■ **Petunjuk 1**
Susun baris-baris data di bawah sebagai daftar bernomor tanpa baris kosong, dari baris yang memuat "Click the price line peak at Oct 12" sampai akhir data, kedua ujungnya ikut dimasukkan. Gambar tidak perlu disertakan dalam jawaban.

DENPASAR, Kilasbali.com – Rekasadana (pergelaran) Arja Sewagati yang disajikan Sanggar Seni Arja Kerthi Winangun, Kecamatan Negara, Duta Kabupaten Jembrana dalam ajang Pesta Kesenian Bali (PKB)XLVI memang beda.
Kesenian Arja yang tampil di Gedung Ksirarnawa, Taman Budaya Bali, Selasa (2/7) itu dilakukan dengan “negak” (duduk). Bukan seperti dramatari arja biasanya yang menari dalam posisi berdiri.
Arja Sewagati disajikan dalam posisi duduk, lalu melantunkan tembang Sewagati khas Kabupaten Jembaran. Para penari, hanya menggerakan badan, tangan serta ekspresi wajah sesuai dengan kisah yang diangkat. Para penari juga mengenakan busana tari seperti kostum dramatari arja biasanya. Walau demikian, mereka tampil apik dan menarik. Mungkin, karena didukung beberapa penari asli, penari saat kesenian ini dibentuk pada 1995 silam.
Penonton yang sejak awal penasaran dengan kesenian khas daerah Bali Barat ini tetap menungu santai untuk dapat menyaksikan kekhasannya itu. Memang, sore menjelang malam itu, penonton yang hadir di gedung berkapasitas sekitar 800 orang itu tidak banyak. Namun, jumlahnya penonton tetap. Kalaupun bertambah, hanya satu dan dua penonton saja.

[Data penentuan letak kata dan elemen]
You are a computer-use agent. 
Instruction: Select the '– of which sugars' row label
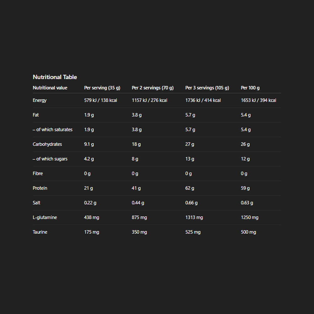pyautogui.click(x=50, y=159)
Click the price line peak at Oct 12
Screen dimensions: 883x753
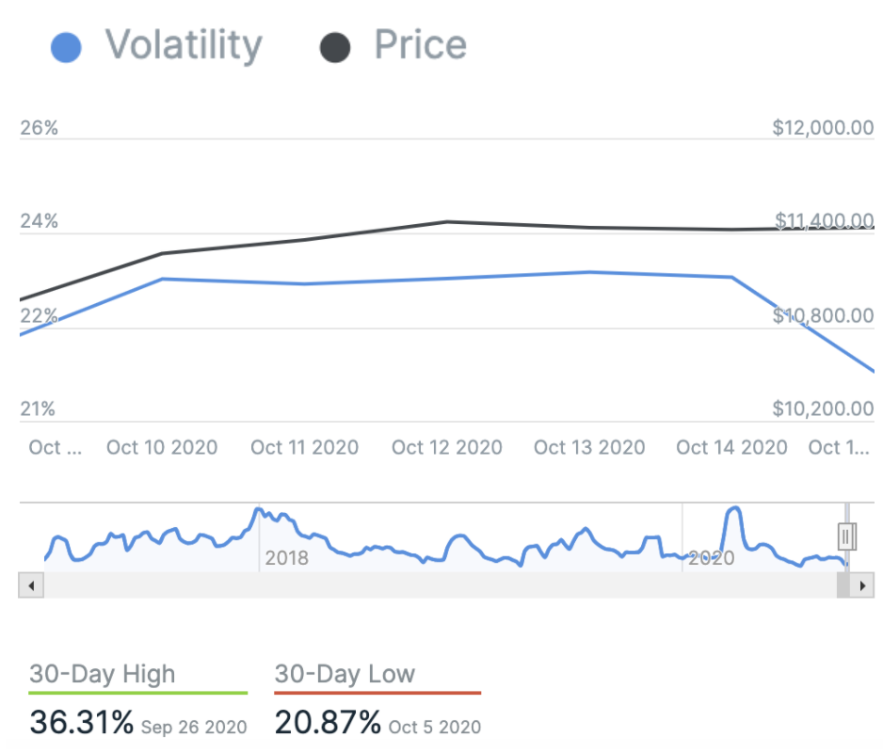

■ **Petunjuk 2**
Menurut teks tentang Arja Sewagati, dalam posisi apa para penari menyajikan kesenian tersebut?

■ **Jawaban Latihan 1**
1. Click the price line peak at Oct 12
2. Screen dimensions: 883x753

■ **Jawaban Latihan 2**
Dalam posisi duduk ("negak").